**Excerpt**
The resolution of this Niger Delta standoff will have to include redrawing and reformulating what the people of the region (or any region in Nigeria) receive in terms of resources mined from their backyards. The Nigerian government will have to put the health and welfare of its citizens first before those of multinational companies and foreign interests. The international community, which has aided this contemptible treatment of the Niger Delta people, will move on if the situation persists and continues to show them in bad light. Already, many ‘friends’ have snubbed Nigeria. The government does not command the respect of its international peers. Just after 1999 (and the new democracy), Nigeria enjoyed tremendous goodwill internationally that this is not so today. Ghana and South Africa continue to shine to Nigeria’s detriment. Nigerians have and should complain, but it will be better if they speak up at the polls.

**Record set**
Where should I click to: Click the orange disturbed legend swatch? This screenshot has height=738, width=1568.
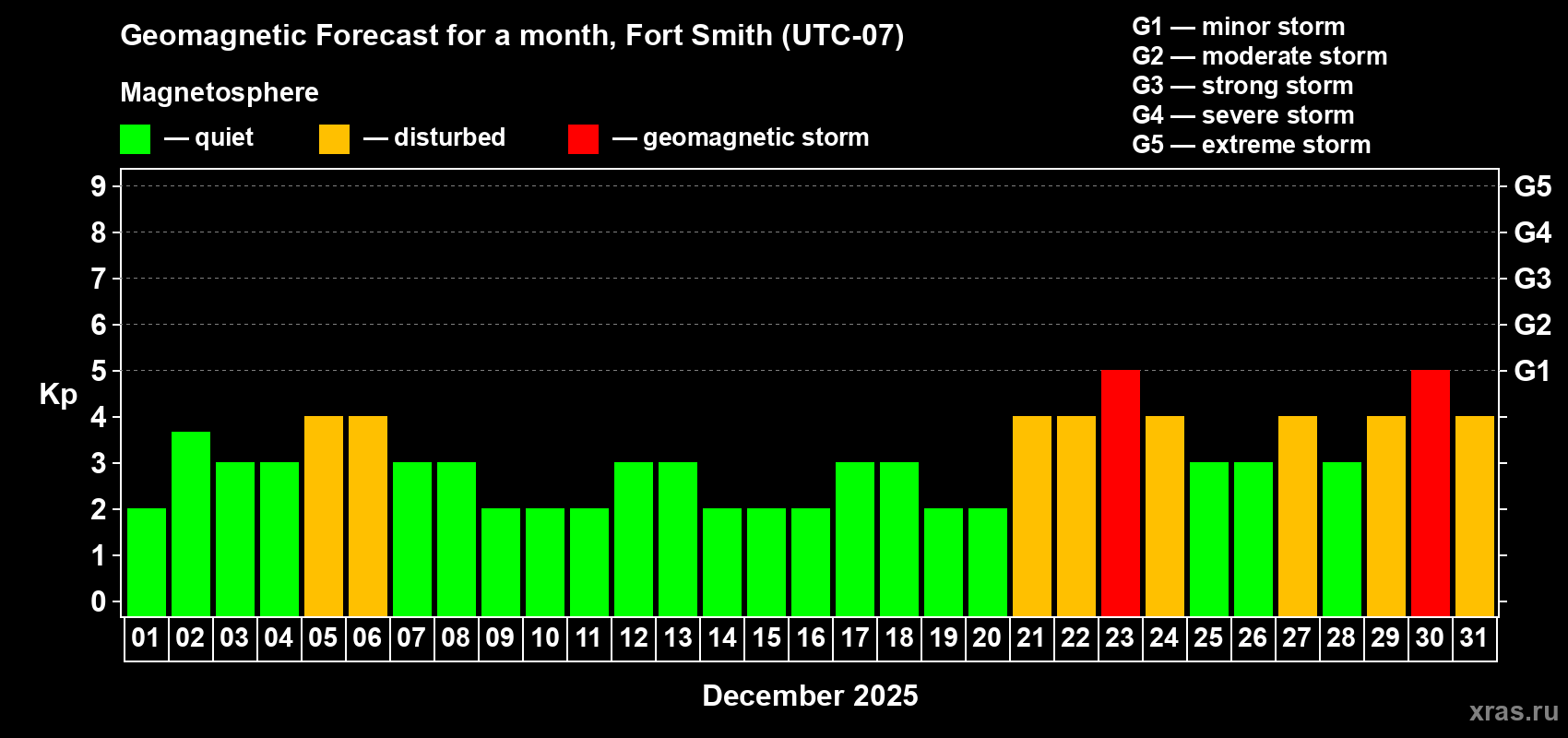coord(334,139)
---
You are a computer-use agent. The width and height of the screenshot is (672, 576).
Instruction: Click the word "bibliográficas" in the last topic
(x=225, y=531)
==
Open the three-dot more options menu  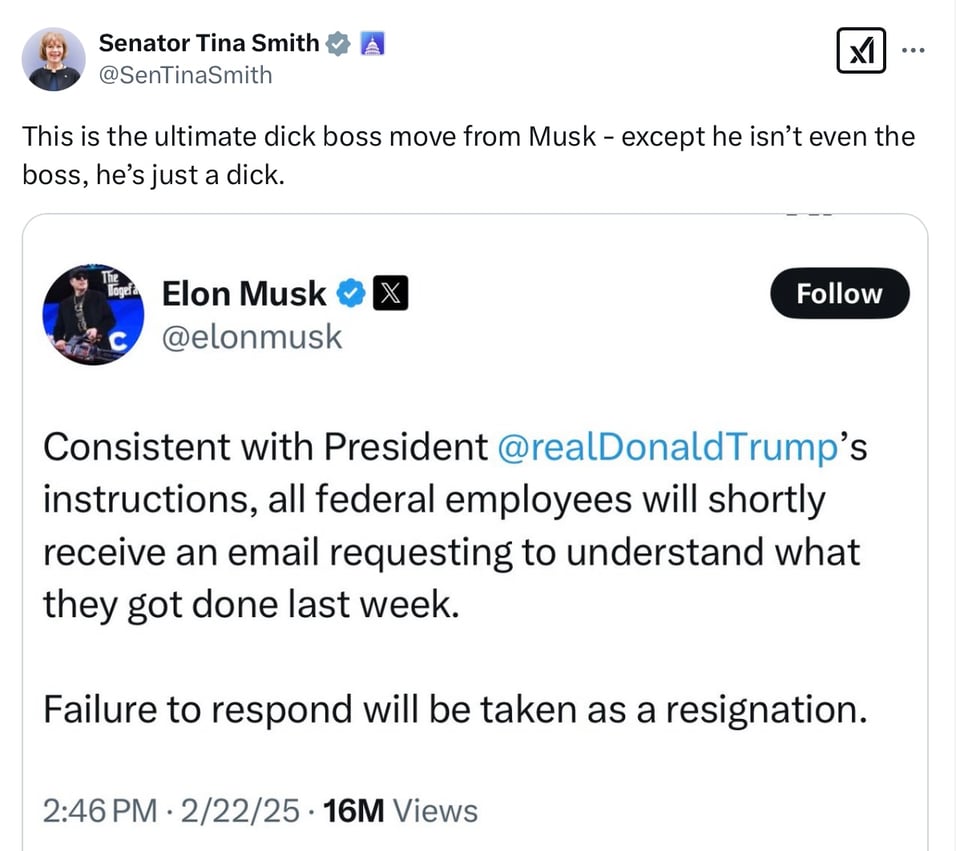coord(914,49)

**Task brief**
Answer these questions from the Niger Delta text above.
1. According to the text, whose health and welfare should the Nigerian government put first, and ahead of whom?
2. Which two countries does the text say continue to shine to Nigeria's detriment?
3. Where does the text say it would be better for Nigerians to speak up?

**Response below**
1. The health and welfare of its citizens, ahead of those of multinational companies and foreign interests.
2. Ghana and South Africa.
3. At the polls.